[Collection entries]
--- START ---

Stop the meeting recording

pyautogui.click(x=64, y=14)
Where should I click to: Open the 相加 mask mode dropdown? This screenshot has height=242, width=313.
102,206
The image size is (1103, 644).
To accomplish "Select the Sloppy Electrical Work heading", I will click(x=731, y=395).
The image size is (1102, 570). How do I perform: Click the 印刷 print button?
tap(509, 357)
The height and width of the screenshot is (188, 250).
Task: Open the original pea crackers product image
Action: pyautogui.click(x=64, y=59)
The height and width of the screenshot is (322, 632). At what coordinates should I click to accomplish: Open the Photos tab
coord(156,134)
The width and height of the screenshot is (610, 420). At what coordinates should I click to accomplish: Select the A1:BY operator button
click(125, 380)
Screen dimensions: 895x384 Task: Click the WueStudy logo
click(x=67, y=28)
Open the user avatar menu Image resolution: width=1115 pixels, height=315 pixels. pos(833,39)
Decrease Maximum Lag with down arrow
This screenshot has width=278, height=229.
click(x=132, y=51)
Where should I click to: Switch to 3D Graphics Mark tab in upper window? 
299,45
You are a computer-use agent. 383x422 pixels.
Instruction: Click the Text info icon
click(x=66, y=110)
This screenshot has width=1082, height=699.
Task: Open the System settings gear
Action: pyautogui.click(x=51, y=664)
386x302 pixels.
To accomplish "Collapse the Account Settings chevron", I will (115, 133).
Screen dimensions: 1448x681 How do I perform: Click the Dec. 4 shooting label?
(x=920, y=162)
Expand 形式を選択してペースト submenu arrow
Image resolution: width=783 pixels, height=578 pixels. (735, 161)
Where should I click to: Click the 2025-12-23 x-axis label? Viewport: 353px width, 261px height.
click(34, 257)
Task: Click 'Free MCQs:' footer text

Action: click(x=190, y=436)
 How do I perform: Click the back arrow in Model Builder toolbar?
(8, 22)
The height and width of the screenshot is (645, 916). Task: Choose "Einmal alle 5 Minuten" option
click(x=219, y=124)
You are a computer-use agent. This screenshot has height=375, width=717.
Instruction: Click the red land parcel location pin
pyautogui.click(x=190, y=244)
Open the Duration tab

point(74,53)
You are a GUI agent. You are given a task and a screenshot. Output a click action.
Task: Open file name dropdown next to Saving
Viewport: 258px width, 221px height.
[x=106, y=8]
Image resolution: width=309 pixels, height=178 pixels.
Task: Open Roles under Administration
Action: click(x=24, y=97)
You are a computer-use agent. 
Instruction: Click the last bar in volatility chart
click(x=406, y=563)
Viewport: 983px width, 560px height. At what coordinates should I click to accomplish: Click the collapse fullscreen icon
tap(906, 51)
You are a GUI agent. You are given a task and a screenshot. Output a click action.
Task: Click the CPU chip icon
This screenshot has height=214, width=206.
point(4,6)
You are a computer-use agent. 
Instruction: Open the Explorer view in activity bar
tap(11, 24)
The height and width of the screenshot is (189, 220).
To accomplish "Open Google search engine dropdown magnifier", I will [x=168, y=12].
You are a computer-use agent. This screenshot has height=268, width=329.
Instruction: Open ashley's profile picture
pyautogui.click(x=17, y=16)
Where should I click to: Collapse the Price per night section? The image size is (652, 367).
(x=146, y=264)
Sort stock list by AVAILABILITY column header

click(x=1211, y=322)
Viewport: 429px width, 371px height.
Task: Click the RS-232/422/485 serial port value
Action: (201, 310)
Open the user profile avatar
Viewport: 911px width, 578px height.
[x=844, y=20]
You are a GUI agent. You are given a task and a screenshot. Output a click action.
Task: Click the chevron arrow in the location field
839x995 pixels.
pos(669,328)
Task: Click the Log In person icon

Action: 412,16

--- END ---

Exercise aim:
Print exactly, and only, the lines from the line containing "has height=375, width=717." through the final line of the records, both included.

Your solution:
You are a computer-use agent. This screenshot has height=375, width=717.
Instruction: Click the red land parcel location pin
pyautogui.click(x=190, y=244)
Open the Duration tab

point(74,53)
You are a GUI agent. You are given a task and a screenshot. Output a click action.
Task: Open file name dropdown next to Saving
Viewport: 258px width, 221px height.
[x=106, y=8]
Image resolution: width=309 pixels, height=178 pixels.
Task: Open Roles under Administration
Action: click(x=24, y=97)
You are a computer-use agent. 
Instruction: Click the last bar in volatility chart
click(x=406, y=563)
Viewport: 983px width, 560px height. At what coordinates should I click to accomplish: Click the collapse fullscreen icon
tap(906, 51)
You are a GUI agent. You are given a task and a screenshot. Output a click action.
Task: Click the CPU chip icon
This screenshot has height=214, width=206.
point(4,6)
You are a computer-use agent. 
Instruction: Open the Explorer view in activity bar
tap(11, 24)
The height and width of the screenshot is (189, 220).
To accomplish "Open Google search engine dropdown magnifier", I will [x=168, y=12].
You are a computer-use agent. This screenshot has height=268, width=329.
Instruction: Open ashley's profile picture
pyautogui.click(x=17, y=16)
Where should I click to: Collapse the Price per night section? The image size is (652, 367).
(x=146, y=264)
Sort stock list by AVAILABILITY column header

click(x=1211, y=322)
Viewport: 429px width, 371px height.
Task: Click the RS-232/422/485 serial port value
Action: (201, 310)
Open the user profile avatar
Viewport: 911px width, 578px height.
[x=844, y=20]
You are a GUI agent. You are given a task and a screenshot. Output a click action.
Task: Click the chevron arrow in the location field
839x995 pixels.
pos(669,328)
Task: Click the Log In person icon

Action: 412,16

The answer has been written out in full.